In paragraph 3.3, under the heading "Opinion", the medical referee points out that the periods of immobilisation would not have damaged a normal disc. He accordingly concludes that the petitioner must have had an asymptomatic pre-existing degenerative condition of the spine. In paragraph 3.4, the medical referee gives his opinion that the original knee injury in 1981 was not causally linked to the back problems emerging in October 1982, because -

" ... the time interval from the original injury in 1981 until the eventual presentation of symptoms in October 1982, even accepting the further period of immobilisation and symptoms in his left leg in May 1982, is in my opinion too long to link the two [italics added]".

[38]Accordingly, ex facie the report, the medical referee took into account Mr Russell's view quoted in paragraph [37] above, together with other information and factors including the passage of time between January 1981 and October 1982, and ultimately concluded that the time interval was too long to permit any causal link between the knee injury and the back problems.

[39]However Mr Russell's report, lodged as a production for the first time towards the end of the first hearing and quoted in paragraph [15] above, reveals that Mr Russell expressly considered the long time interval and concluded that it did not prevent a causal link between the injury to the left knee (with ensuing treatment) and the problems with the back and right leg.

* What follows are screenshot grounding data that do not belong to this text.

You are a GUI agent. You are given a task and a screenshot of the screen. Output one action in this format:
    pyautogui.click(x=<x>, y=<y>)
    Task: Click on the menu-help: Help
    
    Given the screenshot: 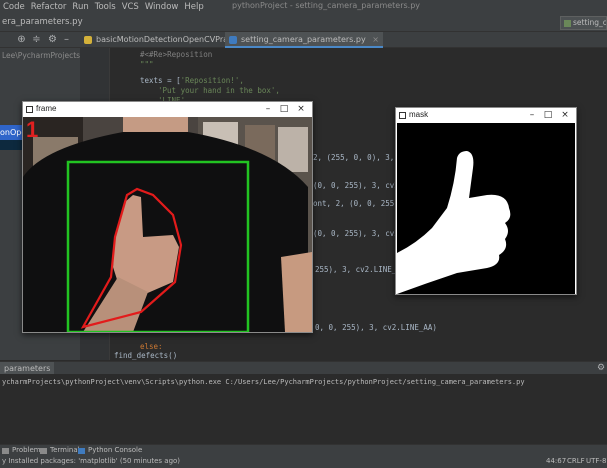 What is the action you would take?
    pyautogui.click(x=194, y=7)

It will be seen therefore that Mr Russell's view about the time interval, and his ultimate opinion as to whether the petitioner's disablement was "a result of an injury received ... in the execution of [the petitioner's] duty [as a constable]", were diametrically opposed to the medical referee's. Yet in his report dated 29 July 2002, the medical referee did not reveal the true nature and extent of Mr Russell's views, nor explain why he (Mr Scott) reached a different view.

[40]In such circumstances, it is not clear whether the medical referee took into account Mr Russell's views about the time interval and its effect on causation; and if so, why he reached a different conclusion. The views of the neurosurgeon who examined and treated the petitioner might be thought to be entitled to considerable weight. In the result, the court is left in doubt as to whether the medical referee left out of account a relevant and material consideration which ought to have been taken into account (Wordie Property Co. Ltd. cit. sup.). In any event, the reasons given by the medical referee are in my view insufficiently clear, as they do not fully explain why Mr Russell's views on timing and causation were rejected (Wordie cit. sup.) In those circumstances I am satisfied that the decision of the medical referee must be reduced, and the matter remitted to a different medical referee who will be able to assess matters afresh.

Conclusion

[41]I sustain the petitioner's first plea-in-law to the extent that Mr Scott's decision contained in the medical certificate dated 26 July 2002 is reduced.

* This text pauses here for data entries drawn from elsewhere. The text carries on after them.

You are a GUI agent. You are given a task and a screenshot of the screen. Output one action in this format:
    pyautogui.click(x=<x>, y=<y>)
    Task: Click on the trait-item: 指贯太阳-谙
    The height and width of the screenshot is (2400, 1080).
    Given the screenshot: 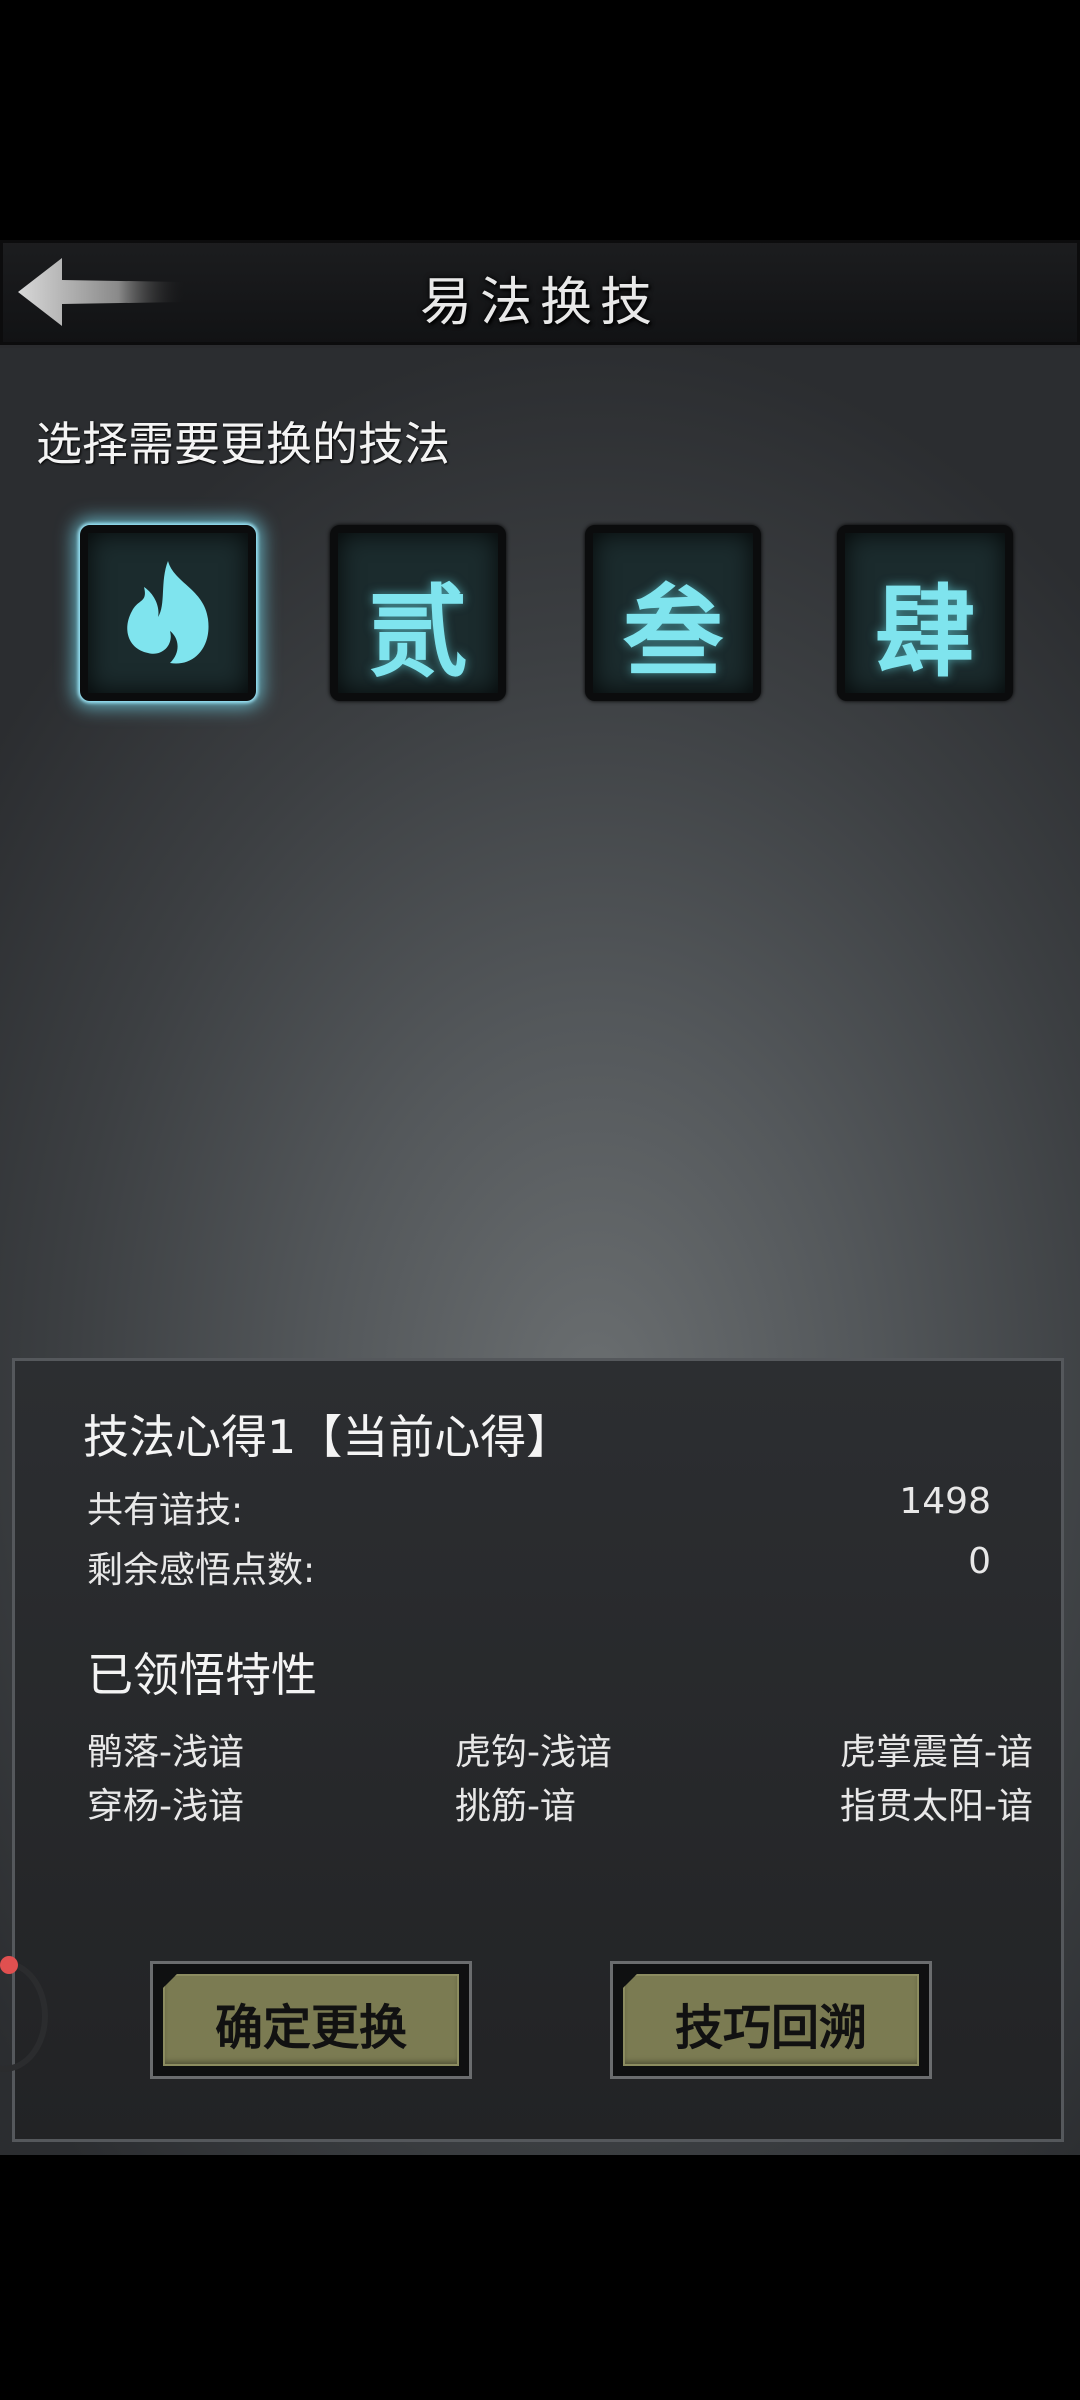 What is the action you would take?
    pyautogui.click(x=936, y=1806)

[42]I make no declarator in relation to the reasonableness of Mr Scott's decision, as the matter is now one for the new medical referee. I add obiter that both Mr Dewar Q.C. and Mrs Swanson were in my view correct in submitting that the existence of a pre-existing asymptomatic degenerative condition of the spine would not preclude a finding that an injury or event (arising in the course of performing the duties of a police officer) caused or contributed to the emergence of symptoms of the previously asymptomatic condition, resulting in the officer becoming permanently disabled from performing his duties.

[43]I shall remit the case to a new medical referee who will be able to view matters afresh, including any relevant material submitted to him (such as the report obtained from Dr Sypert, or any medical records or X-rays which might assist).

[44]I reserve the expenses of the first hearing to enable parties to address me on that matter.